There had always been a discussion as to whether these are subjective or objective sounds, and an area which has not been explored properly is whether some of these sounds are actually internal body sounds that the brain normally filters out.

Some of the raps are objective because they have been recorded; and in his paper Barry Colvin compares these sounds with normal percussive raps, and seems to show that they have different acoustic properties. This seems like an excellent area for experimental study.

Whether the alleged paranormal voices reported during the Enfield poltergeist belong in this section is rather doubtful. Perhaps they belong in the next chapter dealing with raps, voices and other sounds heard during séances. Here perhaps the role of fraud is more prevalent, for example in the case of trumpet and other forms of direct voice mediumship. For years that was the opinion of most members of the SPR. Raps of course were at the heart of the story of the Fox family which led to the birth of spiritualism. I suspect that the two girls at the heart of this had accomplices, or rather were themselves accomplices in a hate campaign directed by a young woman named Lucretia Pulver and her friends against her former employer.

The next area covered is that of various forms of Electronic Voice Phenomena and the editors provided a very comprehensive and balanced summary of this, though they could perhaps have added cases of alleged EVP involving aliens rather than spirits, such as those recorded by Phillip Rogers, the partially sighted musician and ufologist back in the 1960s (I can’t say that I found these very impressive, the aliens sounded more like little children, or someone imitating little children). There were also cases of alleged radio communication with aliens back in the 1950s.

Related to these are telephone calls from the dead, a topic first raised by Scott Rogo and Raymond Bayless. As with many of these anecdotal reports it is hard to know which of a number of possible explanations might apply; the story is just being made up; the sequence of events as become distorted in memory, empty lines and random calls are misperceived; the calls took place in dreams or dream like states or the recipient was the victim of a prank. Ufology also has its anomalous telephone calls, reports of which can be found in the works of John Keel, Brad Steiger etc.

Among the odd things reported over the phone is phantom music, which leads into wider discussions of that topic by C R Foley and Melvyn Willin, the latter discussing its role in out of the body and near death experiences. This music, which the late Scott Rogo called NAD, can range from the disquietingly eerie or even threatening, to the transcendental. It is interesting to note that a number of paleoanthropologists believe humans possessed vocal music long before abstract language, so there is something very primal in this.
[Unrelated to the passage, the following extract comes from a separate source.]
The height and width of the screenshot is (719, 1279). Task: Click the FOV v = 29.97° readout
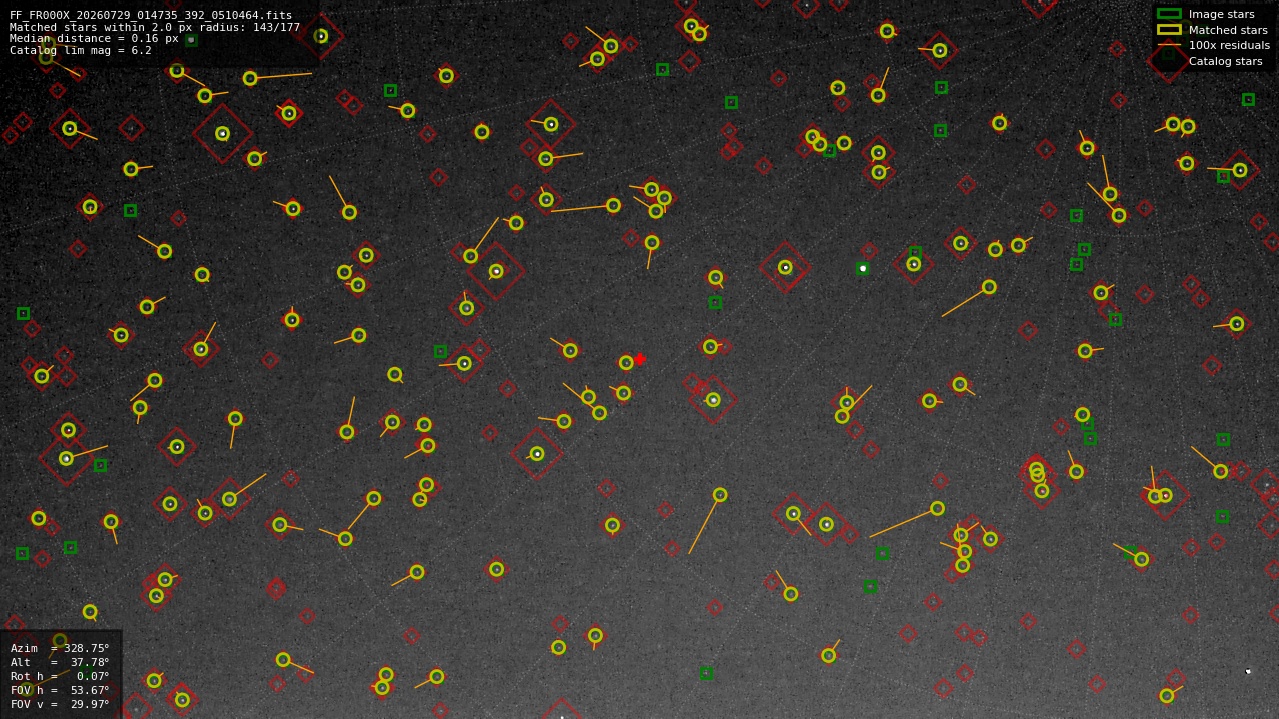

Of course all music emerges from the human mind, and perhaps this music of the mind can only be imperfectly reproduced by physical instruments.

These musical sounds are however only part of the sounds heard during OBE/NDE and these should be compared to those heard during aware sleep paralysis and in general hypnogogic/hypnopompic states. They might be compared with sounds heard during UFO experiences, as documented by Dan Butcher in his Reference Book of UFO Sounds which actually compares them to those in Out of Body Experiences.

Jack Hunter then discusses the role of music in generating alternate states of consciousness.

A rather different approach to sound and the paranormal is the study of the role of infrasound in producing uncanny feelings and experiences, a study pioneered Vic Tandy and continued by co-editor Parsons, who provides a discussion. Some of the original papers are reproduced as appendices. It is a pity that the original paper as reproduced here breaks off in mid-sentence on p209 (the following page being blank). Needless to say much of this is of a technical character.

Regrettably there is no index but despite this, this will be a most useful book for anyone interested in psychical research. 
  • Peter Rogerson.

1 comment:

Steve Parsons said...

Thank you for your considered review Peter. It was always going to be a fine balance as to what to include. Space & cost considerations meant ultimately much deliberation went into the content.
Future revisions or editions will hopefully address some of the valid points raised.